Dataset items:
————
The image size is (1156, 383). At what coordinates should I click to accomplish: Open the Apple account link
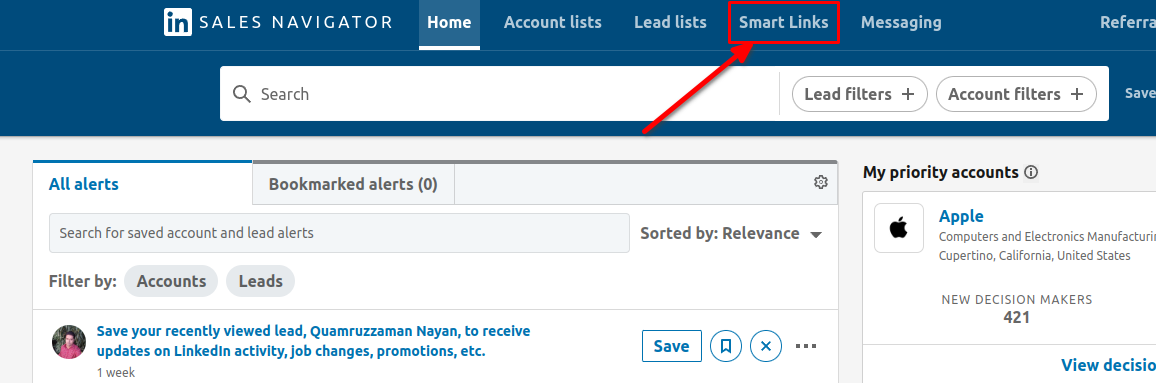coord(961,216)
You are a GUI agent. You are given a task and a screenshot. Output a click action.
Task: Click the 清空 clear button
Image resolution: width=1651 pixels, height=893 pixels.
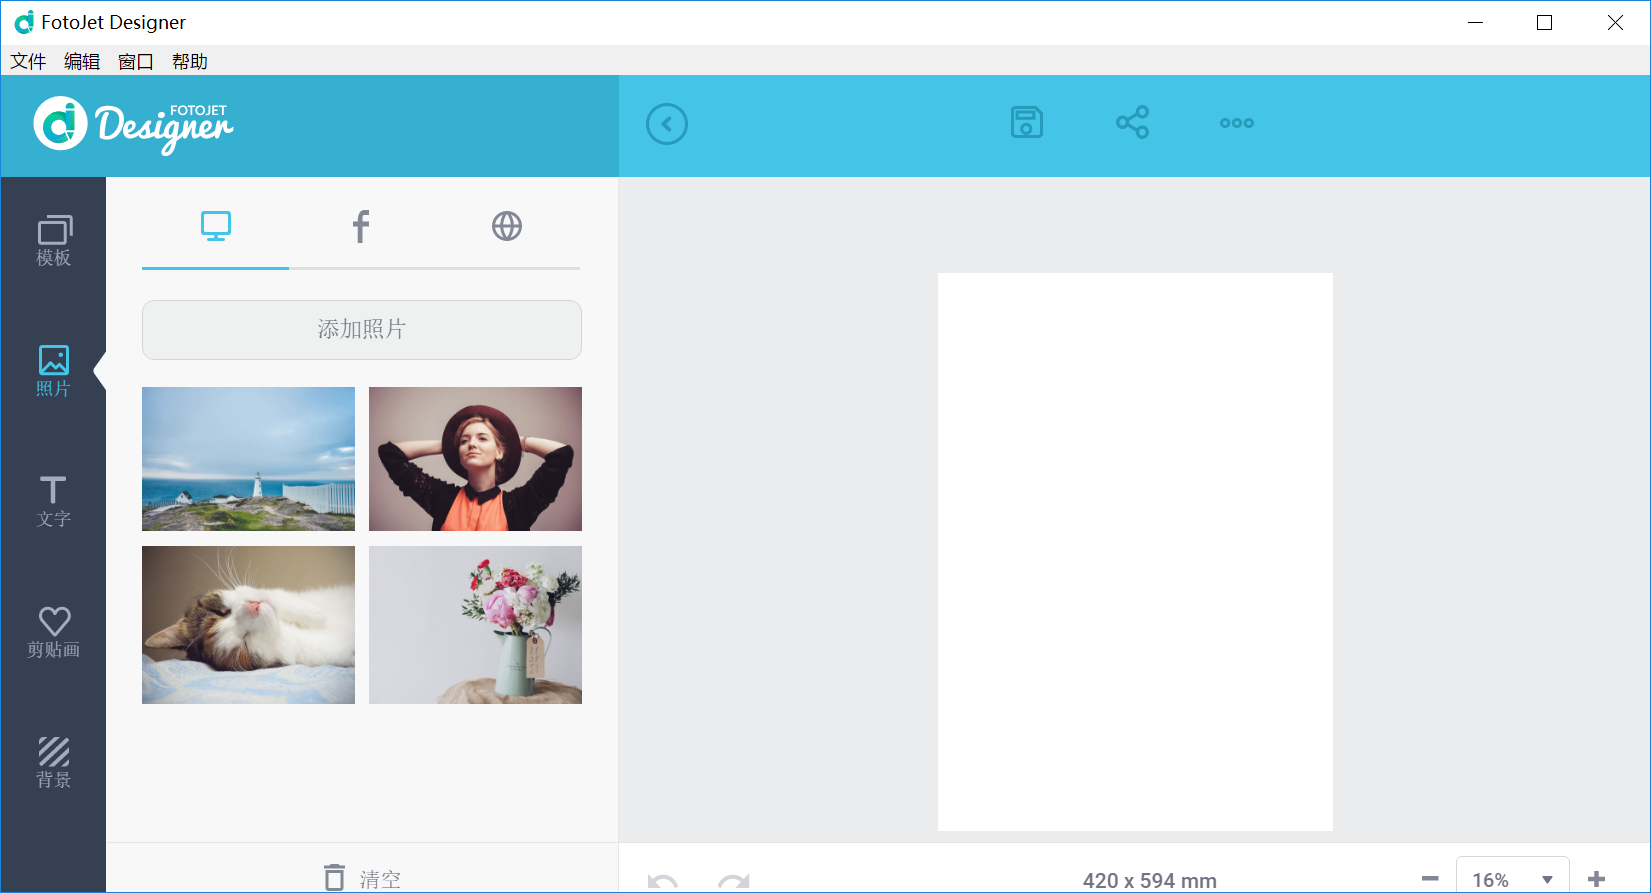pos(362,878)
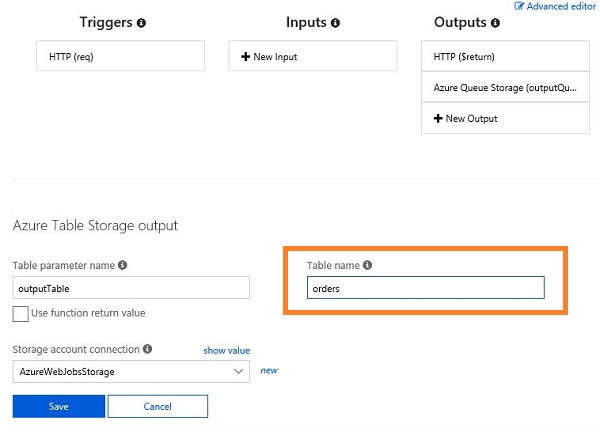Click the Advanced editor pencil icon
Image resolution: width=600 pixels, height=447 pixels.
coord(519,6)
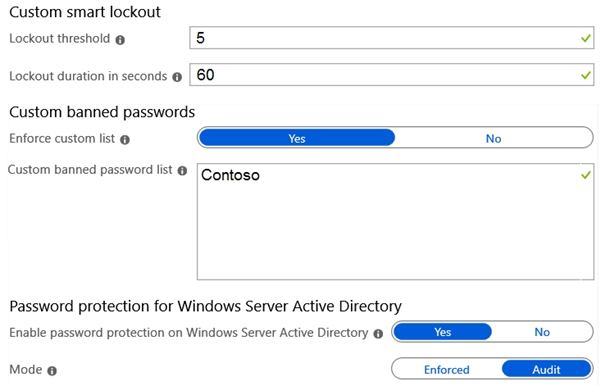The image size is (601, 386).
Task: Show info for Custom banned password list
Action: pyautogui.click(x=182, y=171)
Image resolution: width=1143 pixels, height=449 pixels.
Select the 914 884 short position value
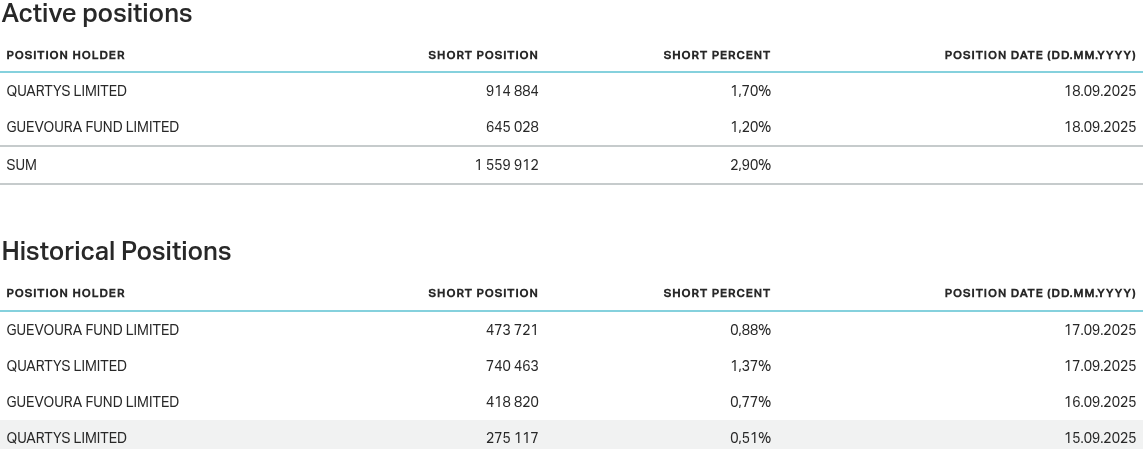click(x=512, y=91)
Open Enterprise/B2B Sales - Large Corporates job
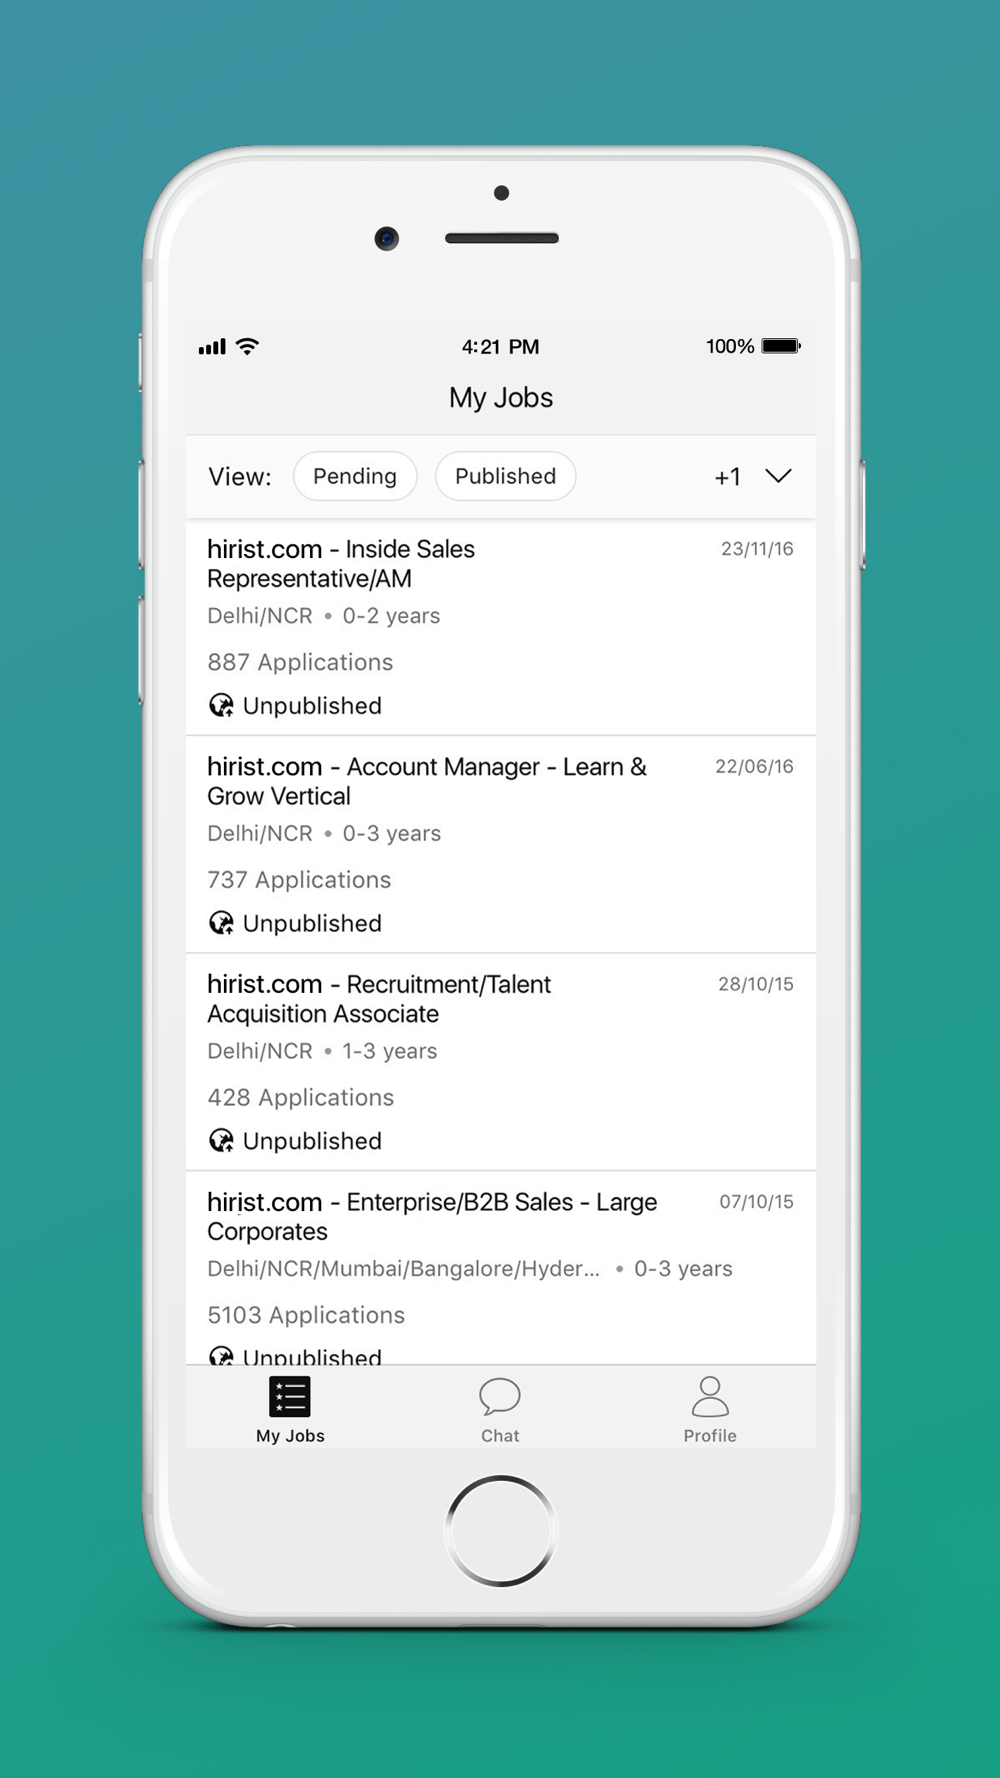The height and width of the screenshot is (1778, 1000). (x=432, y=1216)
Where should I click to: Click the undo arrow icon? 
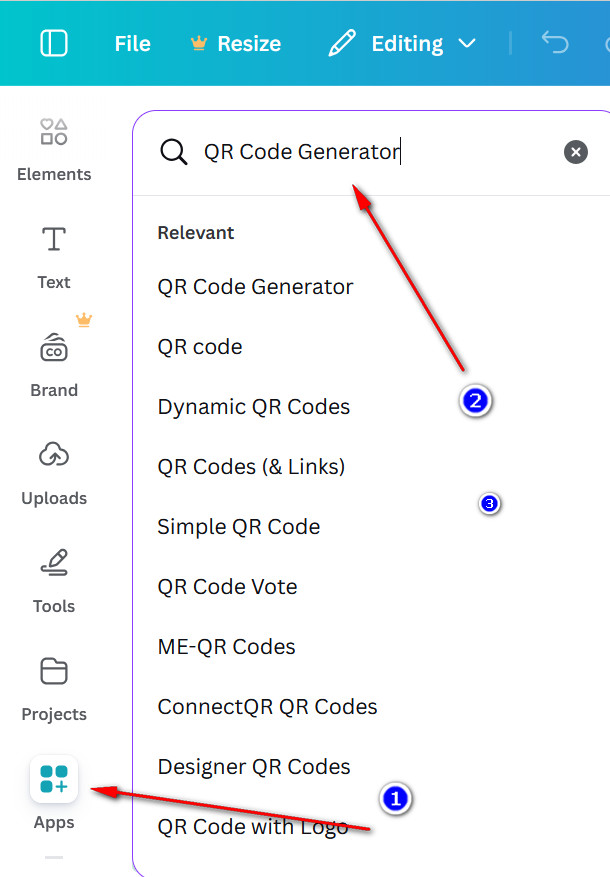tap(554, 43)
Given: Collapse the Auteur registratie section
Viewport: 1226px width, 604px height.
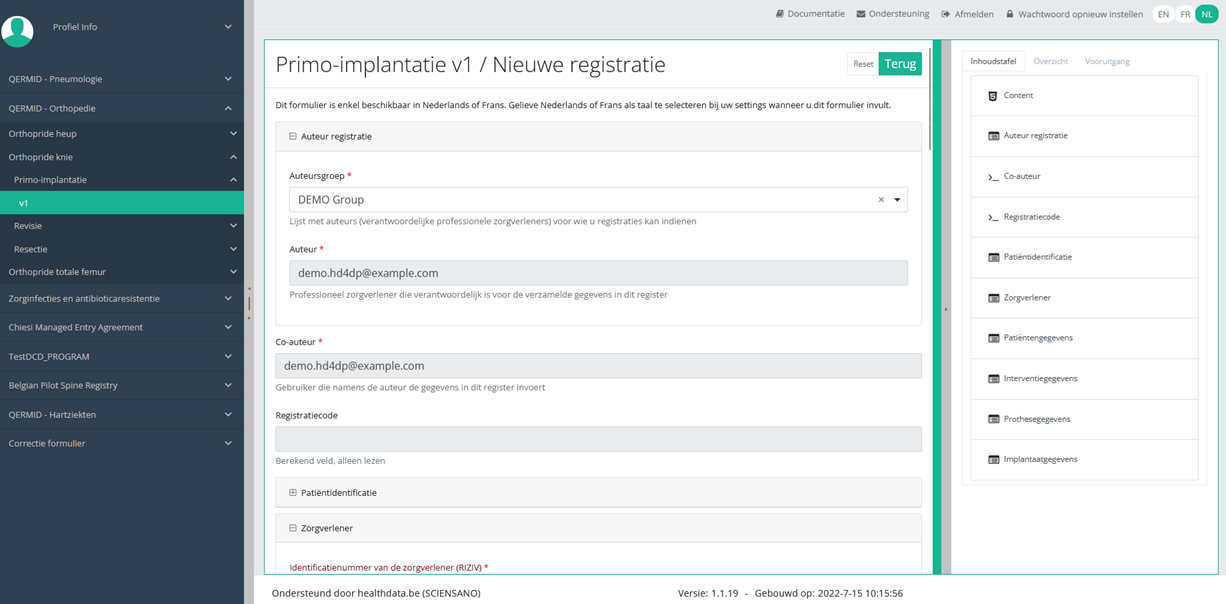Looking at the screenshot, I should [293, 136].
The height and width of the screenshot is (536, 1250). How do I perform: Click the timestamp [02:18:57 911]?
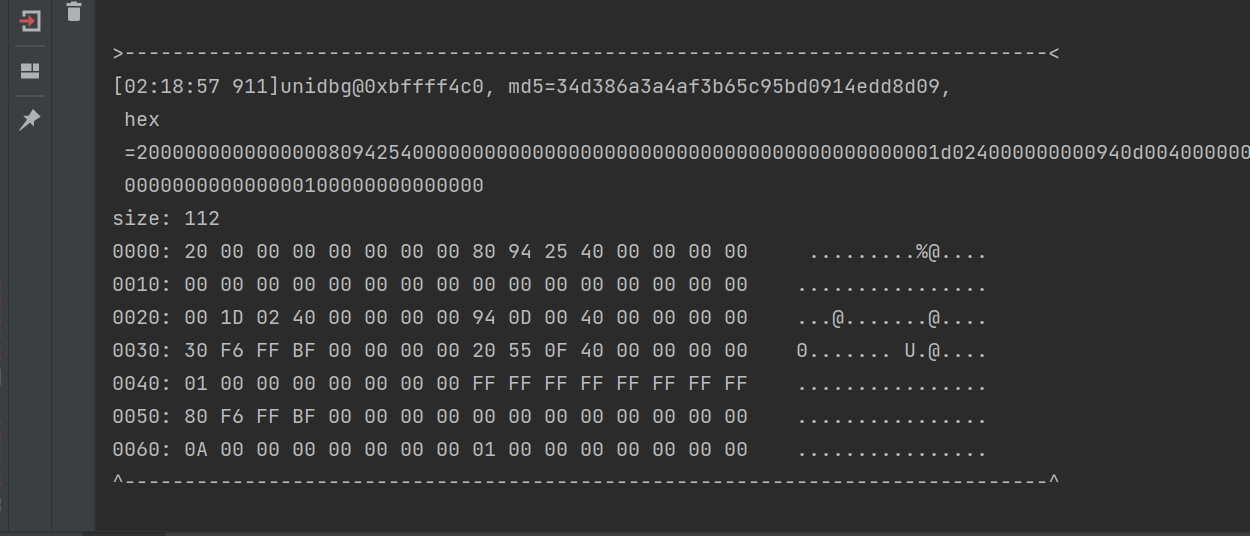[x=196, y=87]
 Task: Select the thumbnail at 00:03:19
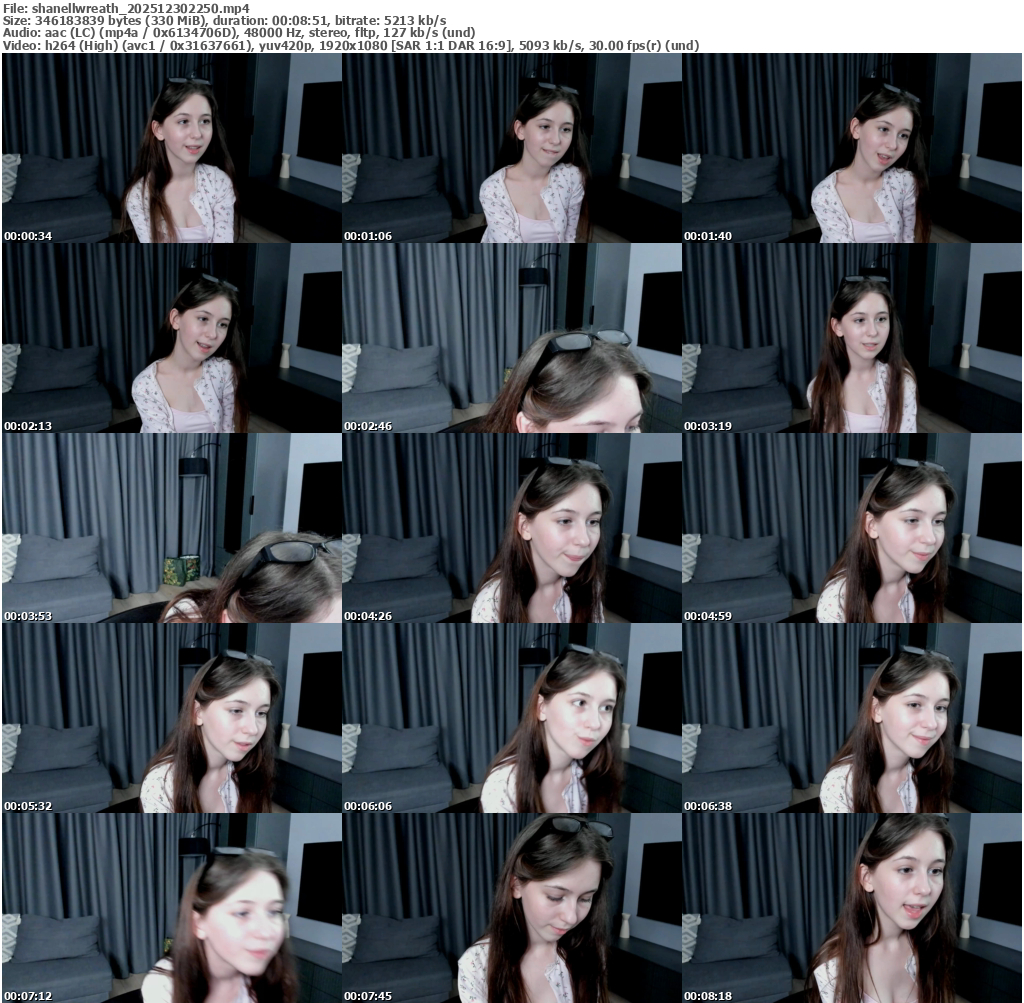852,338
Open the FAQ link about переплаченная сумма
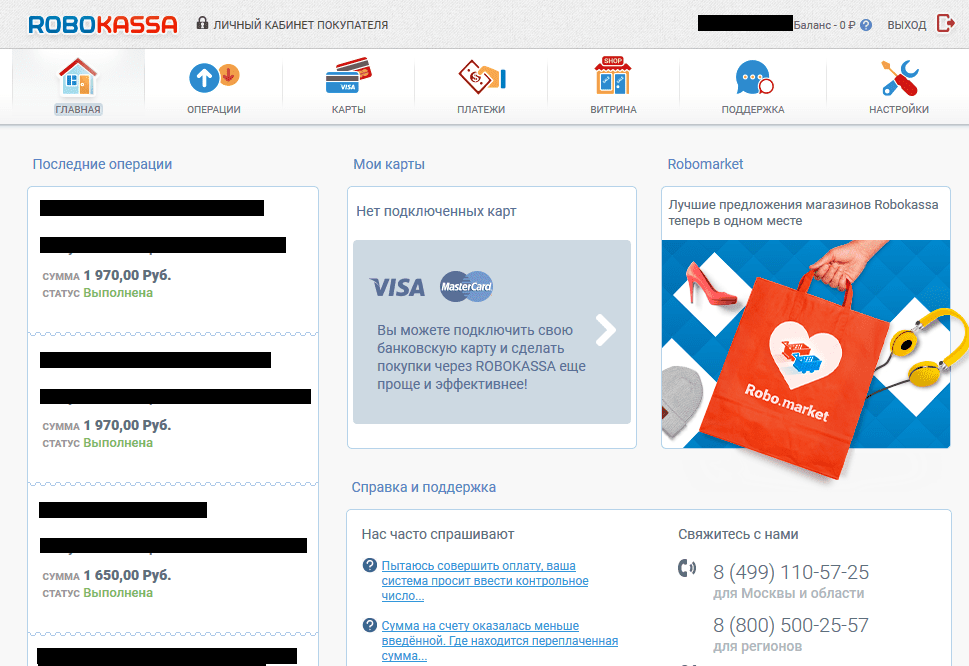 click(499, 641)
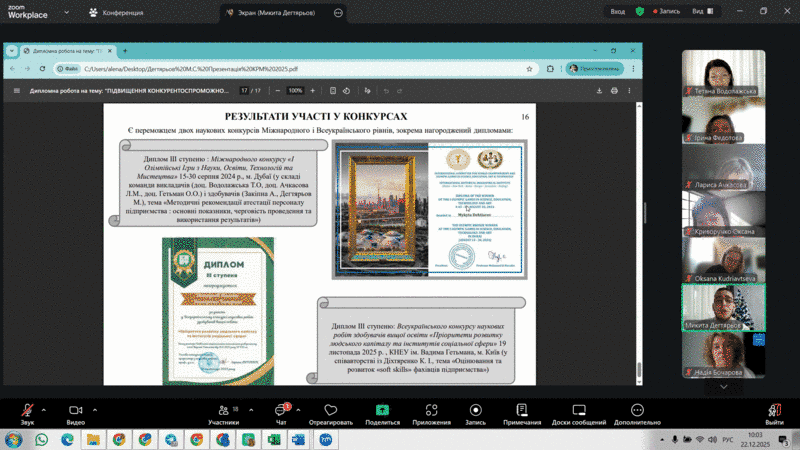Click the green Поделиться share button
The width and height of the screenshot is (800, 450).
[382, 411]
————
* What is expected
With the pictures left out, write out exactly the lines from the line containing "Task: Select the thumbnail at 00:03:19" through the last line of the entries above, both ends included, and no others.

* Final answer
 Task: Select the thumbnail at 00:03:19
852,338
Open the FAQ link about переплаченная сумма
 click(499, 641)
Click the green Поделиться share button
The width and height of the screenshot is (800, 450).
[382, 411]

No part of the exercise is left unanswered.